Une rencontre est demandée avec le ministre Hébert dans le dossier des services de laboratoire et du travail des médecins spécialistes au CHRTR.

Le CHRTR et l'agence de santé préoccupés

Au Centre hospitalier régional de Trois-Rivières comme à l'Agence de santé et de services sociaux Mauricie-Centre-du-Québec, on se dit «préoccupé» par la décision que vient de prendre le ministre de la Santé et des Services sociaux, Réjean Hébert, et qui touche directement les services de laboratoire ainsi que le travail des médecins spécialistes. Mais surtout, on se demande si le ministre va s'arrêter là, ou si ce n'est qu'une étape.
Quand on connaît la retenue habituelle de ces deux établissements quand vient le temps de faire des commentaires, on prend la mesure de l'importance de ce qui est en train de se passer.
Des échanges ont lieu entre le CHRTR et le cabinet du ministre de la Santé pour obtenir une rencontre mais pour l'instant, seule une rencontre avec le ministre responsable de la région, Yves-François Blanchet, a été confirmée d'ici le début de la semaine prochaine.
«C'est un enjeu majeur pour l'établissement, a admis Serge Boulard, directeur des communications au CHRTR. C'est un volume d'activités qui quitterait Trois-Rivières au profit de Sherbrooke. Environ 28 %.»
Au CHRTR, on ne saisit pas qu'un projet qui repose sur la performance (Optilab) attaque l'un des laboratoires médicaux les plus performants du Québec, à la fine pointe de l'informatique. «Il y a une incompréhension totale. La seule logique est dans la perspective de Sherbrooke», note-t-on, en pesant chaque mot.
M. Boulard rappelle que l'intégration des services du CHRTR se fait à plusieurs niveaux avec les cliniciens de plusieurs spécialités, que des corridors de services sont établis et que le tout est cohérent.
«En fonction de tout cela, un certain nombre de postes de médecins spécialistes nous est attribué. Le jour où, pour une raison X ou Z, on envoie l'activité au sud, à Sherbrooke, ce qu'on envoie comme signal, c'est qu'on n'aura pas la certitude d'être capable d'attirer d'autres médecins spécialistes à l'avenir. Et peut-être qu'on va s'attaquer à d'autres spécialités, on ne le sait pas.»
M. Boulard confirme que le conseil d'administration du CHRTR est au courant de la situation depuis la fin décembre, mais que la nouvelle n'a pas encore fait l'objet de discussions même si un état de la situation est parvenu à tous ses membres.
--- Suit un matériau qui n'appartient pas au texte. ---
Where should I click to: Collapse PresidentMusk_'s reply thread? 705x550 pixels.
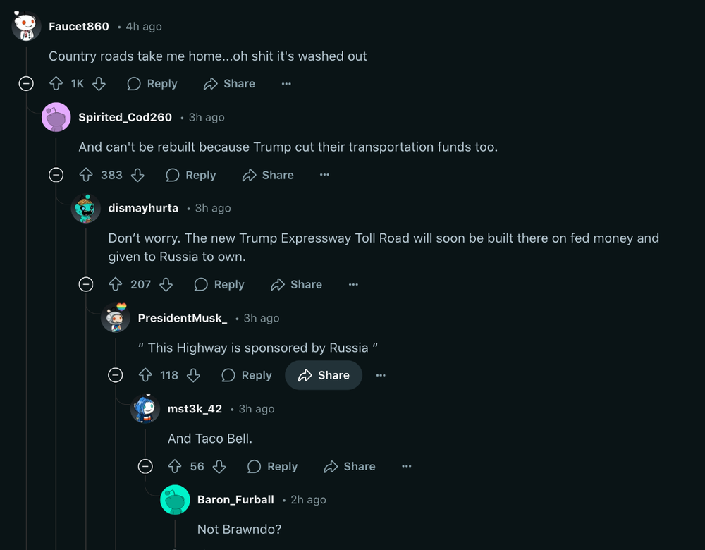[116, 375]
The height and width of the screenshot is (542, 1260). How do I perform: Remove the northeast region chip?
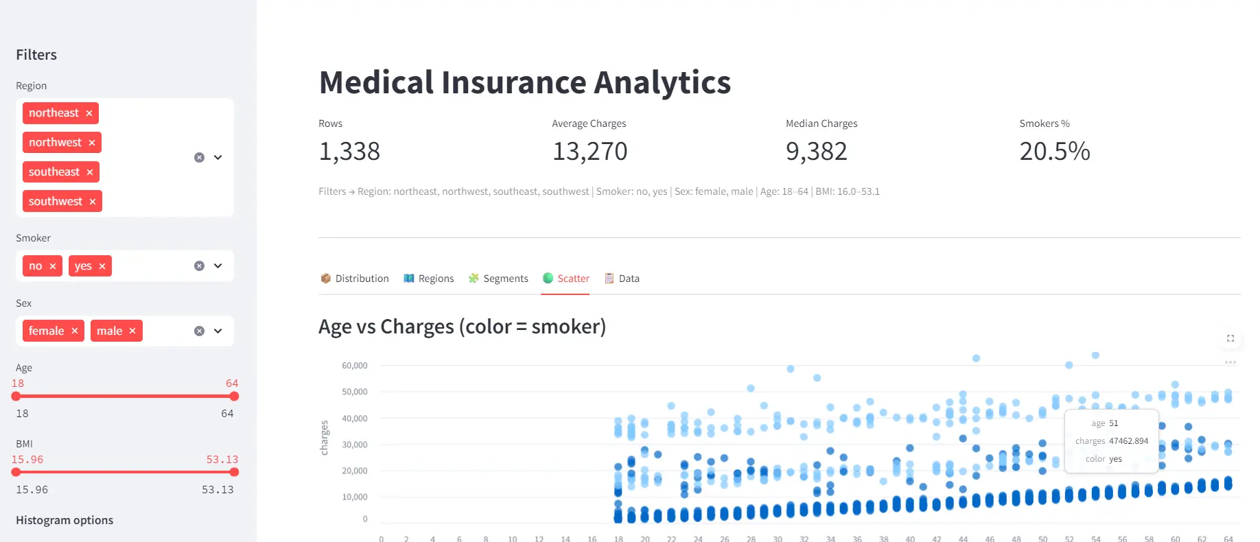tap(89, 113)
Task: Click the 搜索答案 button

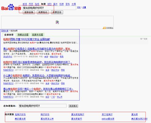Action: click(x=29, y=12)
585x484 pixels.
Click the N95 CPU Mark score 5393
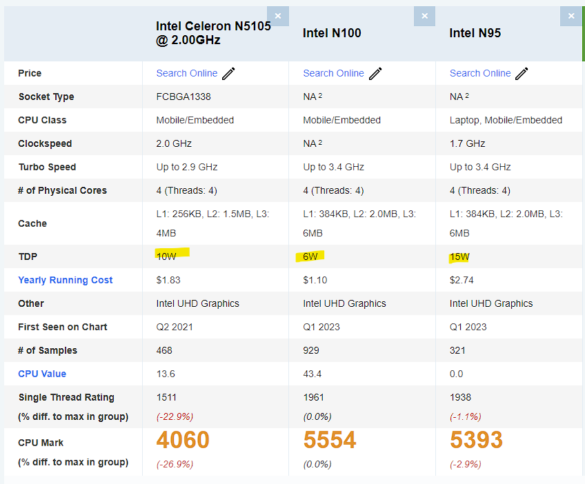pos(477,440)
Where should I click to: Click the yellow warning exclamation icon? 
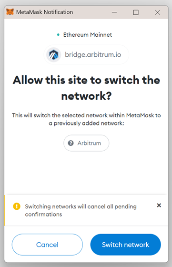(x=17, y=206)
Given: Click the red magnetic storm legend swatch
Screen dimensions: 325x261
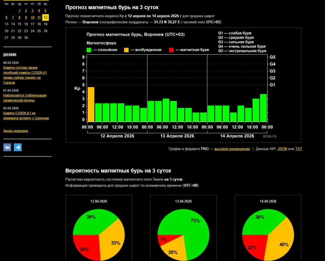Looking at the screenshot, I should [171, 50].
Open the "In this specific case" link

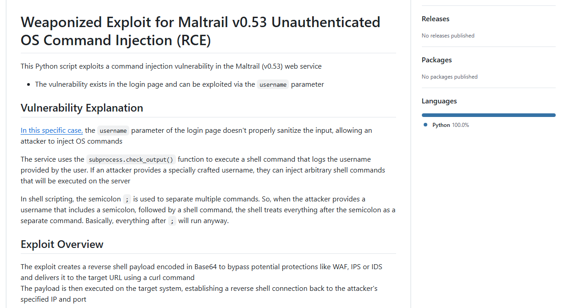pos(52,131)
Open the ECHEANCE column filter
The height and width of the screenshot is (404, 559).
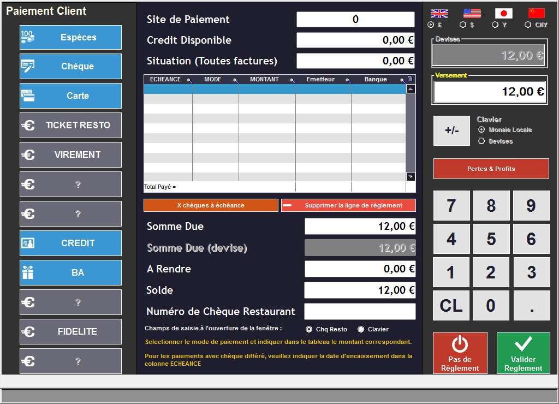click(x=189, y=80)
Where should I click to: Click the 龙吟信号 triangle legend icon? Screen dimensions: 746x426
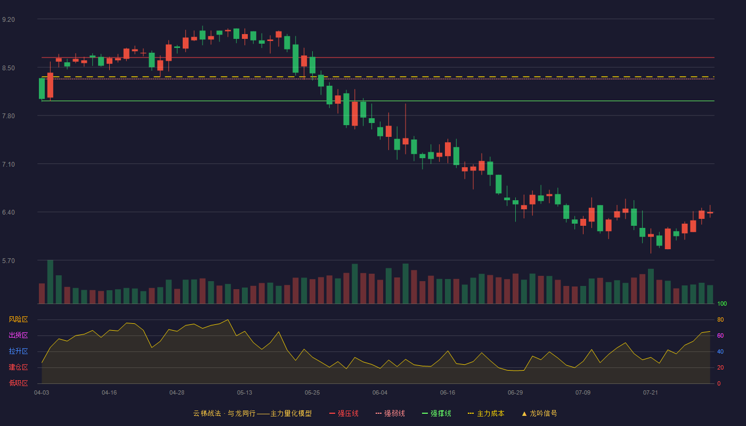tap(524, 413)
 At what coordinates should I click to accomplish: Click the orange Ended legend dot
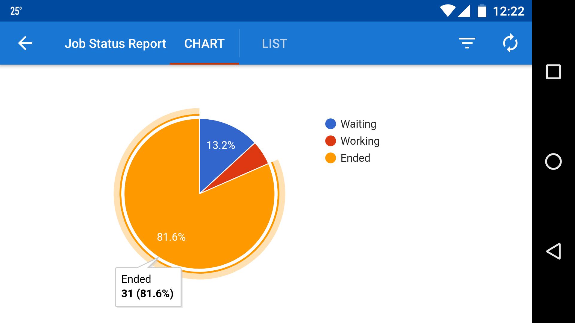[331, 158]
Il semblerait par ailleurs que «des acteurs du milieu» seraient à l'oeuvre pour faire comprendre à l'établissement que la décision est finale.
Agence de santé et des services sociaux
On tient sensiblement le même discours du côté de l'Agence de santé et de services sociaux Mauricie-Centre-du-Québec, où le directeur général adjoint, Gilles Hudon, bien que très mesuré dans ses déclarations, a admis partager l'inquiétude et la surprise exprimées par les autres intervenants de la santé dans ce dossier.
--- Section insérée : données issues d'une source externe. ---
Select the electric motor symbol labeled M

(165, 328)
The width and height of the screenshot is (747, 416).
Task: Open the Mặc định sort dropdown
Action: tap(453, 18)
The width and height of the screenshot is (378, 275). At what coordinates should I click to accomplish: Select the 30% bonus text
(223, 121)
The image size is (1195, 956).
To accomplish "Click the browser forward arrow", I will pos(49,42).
Sans remettre en doute les fondements d'Optilab qui reposent sur le regroupement de volumes d'activités, de masses critiques pour maintenir l'expertise et l'accessibilité des services pour la population, M. Hudon rappelle poliment les investissements qui ont été faits au cours des15 dernières années en Mauricie pour se doter d'une organisation de services en médecine spécialisée, dont des laboratoires qui répondent aux besoins de la Mauricie et du Centre-du-Québec.
«On a la prétention de pouvoir faire en région le travail qu'exige le projet Optilab, notamment pour les résultats de laboratoire», a-t-il déclaré.
Quant à l'effet domino appréhendé sur les médecins spécialistes et le recrutement, M. Hudon admet qu'il est justifié de s'inquiéter de l'impact sur les effectifs médicaux provoqué par une baisse des volumes au laboratoire du CHRTR. Quant à l'avenir qui attend les autres spécialités «on ne peut que spéculer», répond le DG adjoint.
M. Hudon confirme par ailleurs que le conseil d'administration de l'Agence de santé n'a pas encore discuté de la décision du ministre.